By Mary Kate Cary, Thomas Jefferson Street blog
Does the Supreme Court need more moms? Ann Gerhart asked the question in yesterday’s Washington Post, and the live Q&A that followed today online opened up a whole can of worms with readers.
In the Sunday opinion piece, among other things, Gerhart wrote that there is a lack of data examining the decisions of female judges who are mothers compared to those who are not mothers, to determine whether they come at legal questions differently. That’s a good thing, she says, because “examining mothers vs. non-mothers would open a whole new front in the mommy wars; the Ph.D.s who conduct research on gender difference are often women themselves, with little appetite to pick that fight.” She’s got that right--as evidenced by the fired-up reader comments in the online discussion today, which turned into a mommy war, big-time.

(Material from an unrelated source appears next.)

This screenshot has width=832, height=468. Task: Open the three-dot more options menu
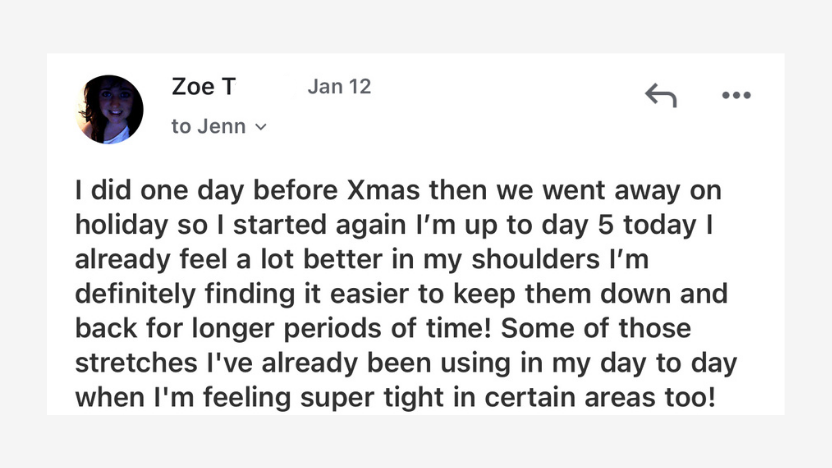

I’d rather not see this turn into a woman vs. woman thing. Why do we need to go there? Let’s just keep it to the fact that we need more women at the table. (One fight at a time, please, as we say in my house.)

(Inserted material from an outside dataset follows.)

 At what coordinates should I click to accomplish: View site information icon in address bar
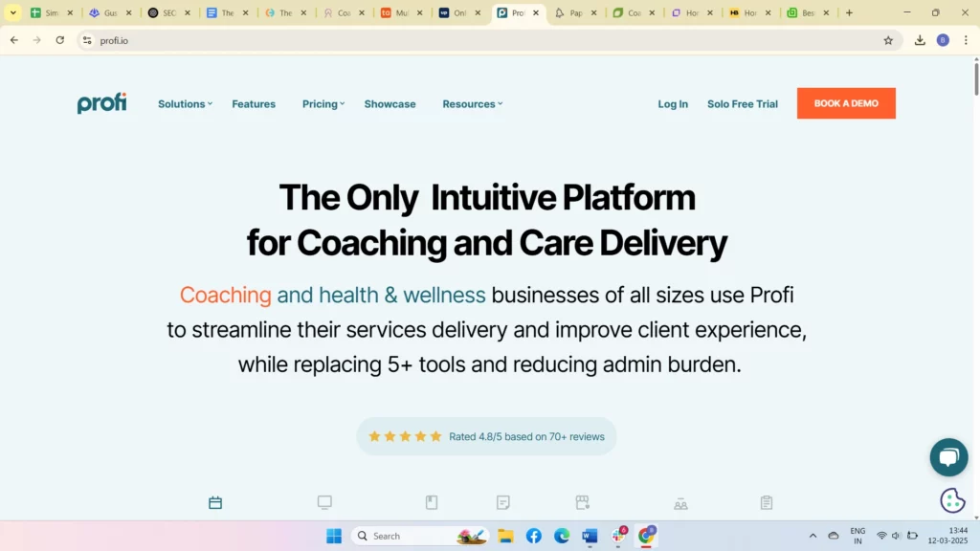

Gerhart quotes Dina Refki, director of SUNY-Albany's Center for Women in Government and Civil Society, who says that in any organization, having women account for 33 percent of the group is the “threshold for change.” I’ve heard a similar number when it comes to corporate boards--that the ones with at least three women on them begin to see a change, as women reach a kind of critical mass in the organization. Elena Kagan’s nomination to the Supreme Court, whether she is a mom or not, gets women over the “change threshold” to a critical mass on the highest court. That’s what women should be focusing on.
Before Justice Souter retired last year, Justice Ruth Bader Ginsberg spoke with Joan Biskupic in USA Today, and called for the next justice to be a woman. Justice Ginsberg is a mom and notice she focused her remarks on needing a woman, and didn’t narrow it to a mother: "You know the line that Sandra and I keep repeating … that 'at the end of the day, a wise old man and a wise old woman reach the same judgment'? But there are perceptions that we have because we are women. It's a subtle influence. We can be sensitive to things that are said in draft opinions that (male justices) are not aware can be offensive."

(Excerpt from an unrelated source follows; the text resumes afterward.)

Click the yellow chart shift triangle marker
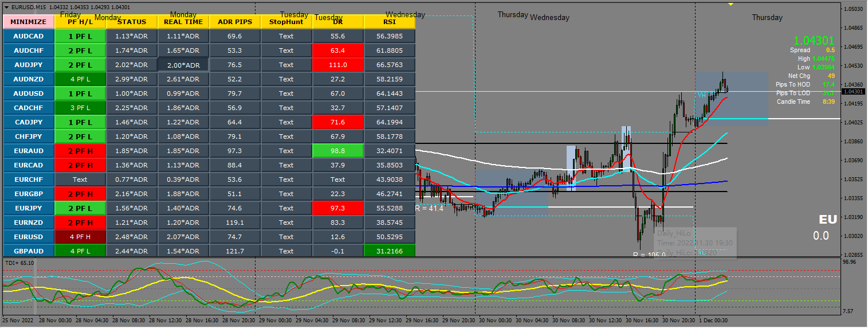[730, 5]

"Yes, women bring a different life experience to the table," Justice Ruth Bader Ginsberg told Emily Bazelon in the New York Times Magazine shortly before the Sotomayor hearings. "All of our differences make the conference better. That I'm a woman, that's part of it, that I'm Jewish, that's part of it, that I grew up in Brooklyn, N.Y., and I went to summer camp in the Adirondacks, all these things are part of me." In an ideal world, sure, let’s discuss whether some women might bring a different experience than other women to the court. But we’re far from an ideal world, and for now, just having more qualified women on the Supreme Court is good enough for me. Let’s leave the mommy wars out of it.